Thanks to an invite from Sarrita Hunn, Florencia Portocarrero and me spoke recently at the SFSIA 2022 Deep Ecology in the Cognitive Capitalocene. Our talk Fertilizing Mourning: From Representation to Thinking With can be watched here.
About the content:
More than 60% of the Peruvian territory is part of the Amazon. Locally known as the Selva–this vast economically and politically neglected region– is currently the center of some of the most important debates in terms of sustainability and planetary biopolitics, as well as a crucial site for the struggles for the rights of diverse indigenous communities and the preservation of their ancestral knowledge.
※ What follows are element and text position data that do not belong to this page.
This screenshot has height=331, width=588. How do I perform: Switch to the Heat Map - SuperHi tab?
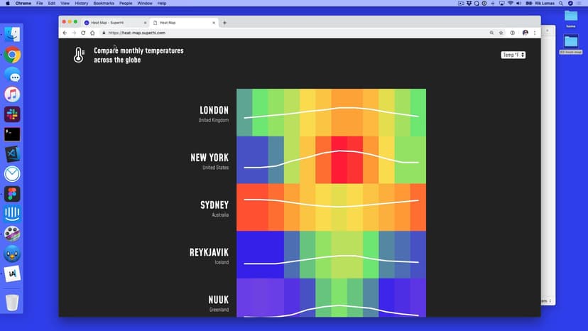click(114, 23)
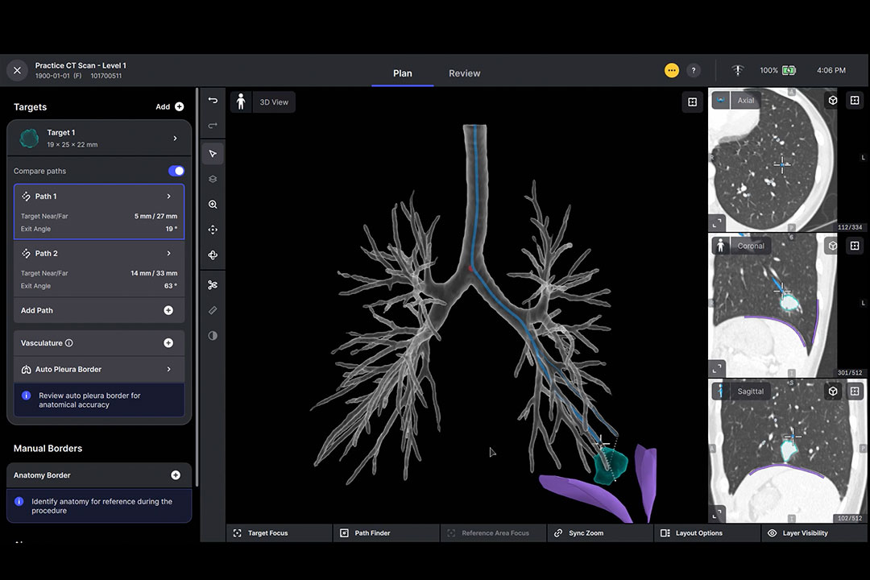Switch to the Review tab

464,73
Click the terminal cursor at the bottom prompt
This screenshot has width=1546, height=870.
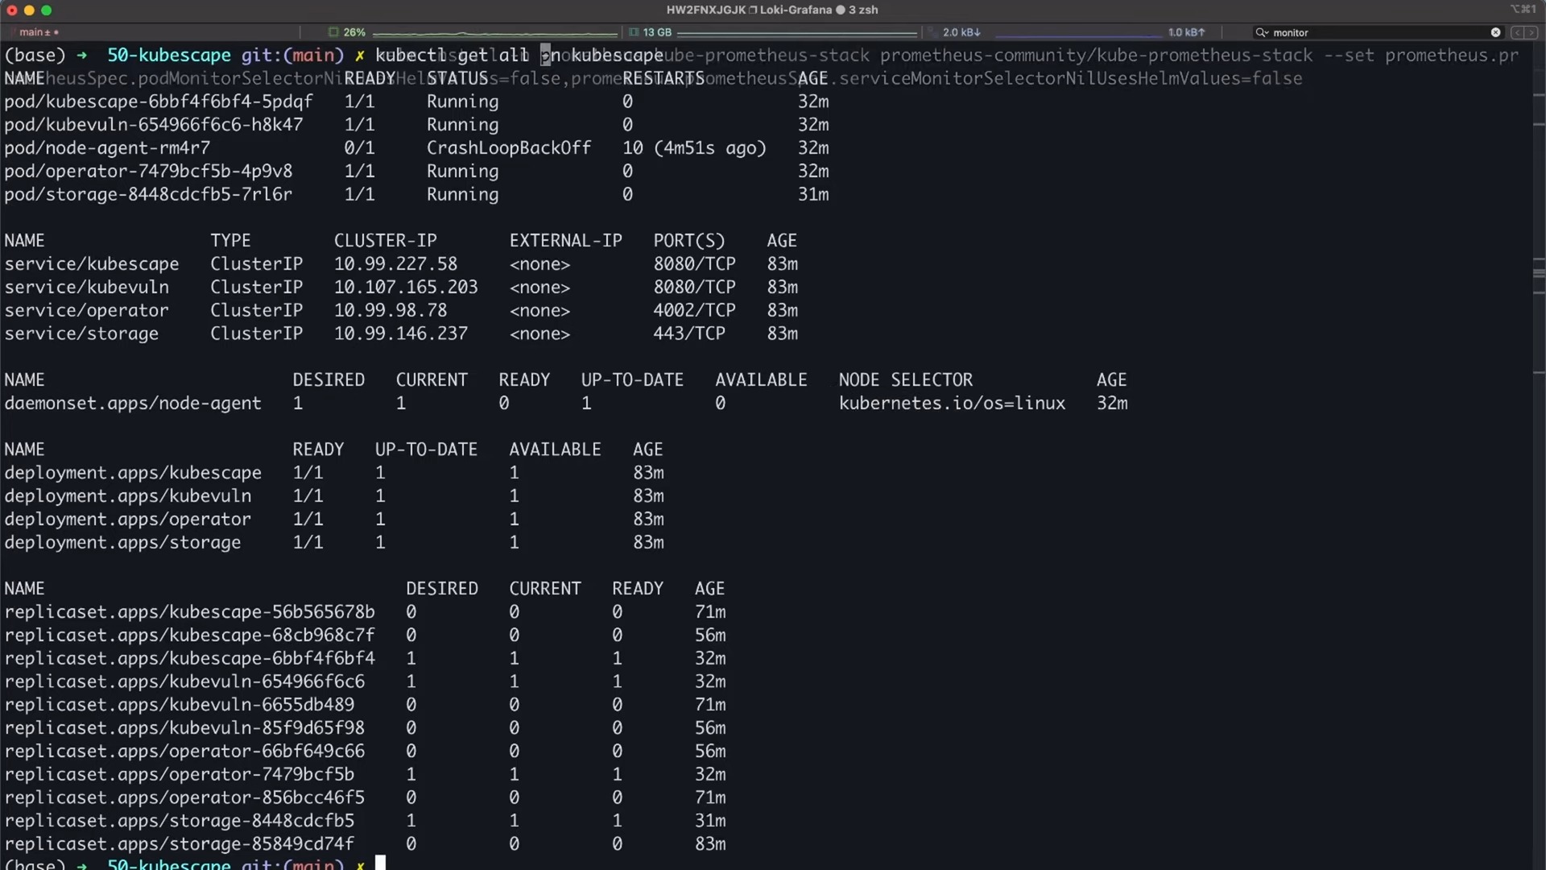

Despite the high degree of social conflict experienced in the Amazon area due to illegal mining and internal-colonial processes of land appropriation by the state, over the last fifteen years its multiple and heterogeneous artistic production has received increasing attention at a national and international level; mainly thanks to the work of artists (indigenous and not indigenous), academics and curators, who have devoted themselves to the research, promotion and dissemination of what is currently considered one of the most solid scenes in Peru. Even though all these efforts have been important to make visible the importance of Amazonian cultural production, they have mainly operated in the representational realm, rarely addressing the primitive accumulation processes hat traverse the region and its inhabitants. In conversation with curator Florencia Portocarrero, In “Fertilizing mourning: from representation to thinking with”, artist Eliana Otta will introduce her latest project, which based on Yana Allpa–a technique that was devised thousands of years ago by Amazonian communities to guarantee soil regeneration– proposes us to adopt a native way of knowing and learning from people who have already survived the ending of their world and, therefore, may be better equipped for living in a damaged and more complex planet.